Key to this mantra of keeping things real is the notion that GZR only really functions as a band and not as a whimsical solo project. While GZR is clearly Butler's baby it's also one being reared by two other equally enthusiastic parents (Howse and Brown).

"It's good to come together and blast things out as a band!" laughs the bassist. "You can come up with as many song ideas as you like, but it's only when you play as a real band that you realize what's any good!"

The ideas behind the songs on 'Ohmwork' will be familiar to seasoned Geezer watchers and Sabbath heads alike: bad things in life.

"When you look at the world we live in today you have to wonder whether as a race we're meant to make it at all," he says in a grim tone. Religious zealotry, political manipulation, blind stupidity and a generally (un)healthy black outlook on life are the totems on offer in GZR world. Album closer 'Dogs of Whore' is inspired by Bush, Bin Laden and Cheney that ties perfectly with another Geezer-penned classic Sabbath's infamous 'War Pigs'.

"I started out writing about warmongers 35 years ago and here I am today still having to do it. Politicians whore the people of the entire planet for their own ends," spits the bassist. But it doesn't stop there, in GZR world we're all a little bit responsible for letting it go on in the first place.

"I can't believe that the world public are so naïve that we can't see through the lies on all sides. The song 'I Believe' is about having your faith or God hijacked by fanatics for their own political ends. I mean, what right has any religion to claim God as their own and then turn it from being about love to being about hate and destruction?" says the lyricist behind the Sabbath's legendary protest anthem 'Children of the Grave'. "Also, as a side-note; it was great having my son, Biff, sing on this track. It's the first time we've worked together."

However, it's not all global meltdowns and spiritual bigotry that GZR are focused upon. As razor-minded singer Clark Brown explains the album's most stirring song, the uncomfortable 'Alone', sometimes it's the people you know best that piss you off the most: "'Alone' is about the times I needed something, either a helping hand, or guidance or even just a kind word and pathetically enough, the ones I thought I could rely on were nowhere to be found.

"When we're young and unknowing of worldly ways and the people that reside within these ways, then we tend to trust what is handed to us and take some very good advice from the so-called 'wise' ones," continues the intense vocalist. "Later on we realize that what has been given to us is tainted, unpure… rotten, to be exact. Words that were once gold we come to understand are not worth shit. Not even to the most desperate of men. So now we're older but not wiser from that good advice, or stronger from a foundation of truth. We are ALONE with our own ideas and ways of life. Alone with the only one we can trust… yourself."

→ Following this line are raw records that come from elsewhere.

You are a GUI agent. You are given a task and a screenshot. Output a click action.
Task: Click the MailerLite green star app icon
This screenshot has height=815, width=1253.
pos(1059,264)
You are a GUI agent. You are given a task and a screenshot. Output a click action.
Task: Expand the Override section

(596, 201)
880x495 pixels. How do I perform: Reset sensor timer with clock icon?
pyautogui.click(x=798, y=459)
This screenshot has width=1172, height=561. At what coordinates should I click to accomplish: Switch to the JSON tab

Although the record may have taken only 10 days to record, the genesis for 'Ohmwork' has been some five years in the making. "Originally we started work five years ago," explains Geezer. "Clark came to England to work on some ideas but musically I was really into experimenting with keyboard sounds. Eventually I got bored with it and scrapped that entire direction. I transferred all the best bits to a sampler and waited 'til a pissed off GZR mood took over.

"I'm perfectly happy doing heavy music - its what I do best," affirms the bassist. "This was a keyboard album five years ago but it had to be scrapped because it isn't me. I love being part of a band with energy and aggression in the mix. I have nothing against very experimental records, but I do think you have to give it all or nothing - I tried to push things on [1997's] 'Black Science' myself, but they do take forever to put together in the studio."

The title of 'Ohmwork' came about because all the songs were written in Geezer's home studio and it was like 'homework." But back home in Birmingham, when one said the word 'homework' the 'h' sound was dropped during the pronunciation and so it sounded like 'omework'. And since modern music can't exist without electricity, (and since the 'ohm' is defined as a unit of electrical resistance) the title became 'Ohmwork." Be assured, however, that listening to this album will not be 'work.'

Now, enough reading. Get the album in the deck and (as the man says) - "start blasting!"